=== Data to use ===

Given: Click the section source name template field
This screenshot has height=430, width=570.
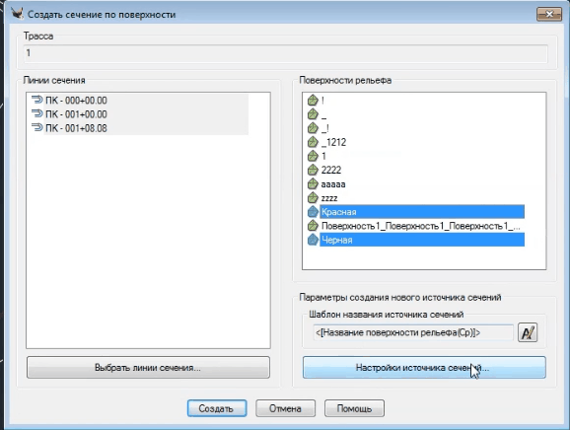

...

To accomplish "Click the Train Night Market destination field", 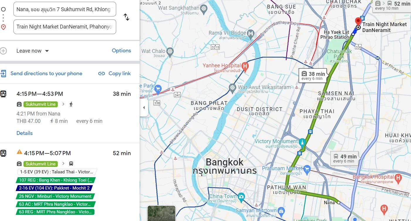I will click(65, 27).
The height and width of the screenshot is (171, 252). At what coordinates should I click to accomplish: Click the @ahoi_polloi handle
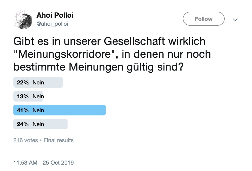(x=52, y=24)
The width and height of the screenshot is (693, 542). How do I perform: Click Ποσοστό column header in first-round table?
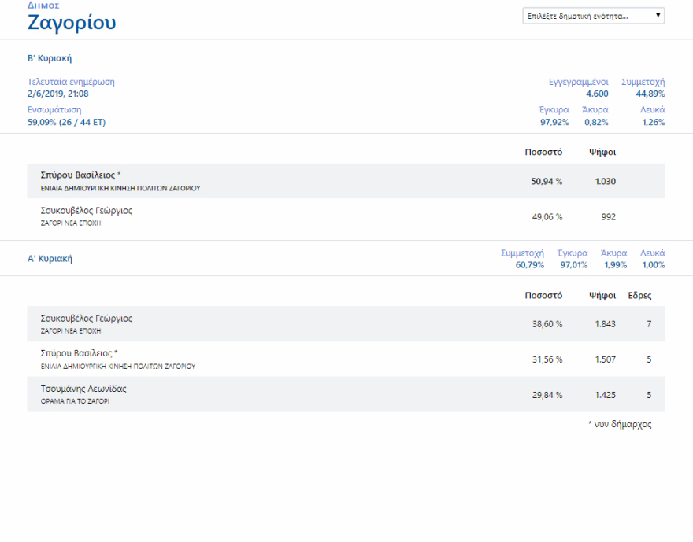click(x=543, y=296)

=== Exercise details ===
Beginning with the line containing "Given: Click the" and ending with the line containing "This screenshot has height=430, width=570.", extract those lines exactly from the listing above, and only those.

=== Written answer ===
Given: Click the section source name template field
This screenshot has height=430, width=570.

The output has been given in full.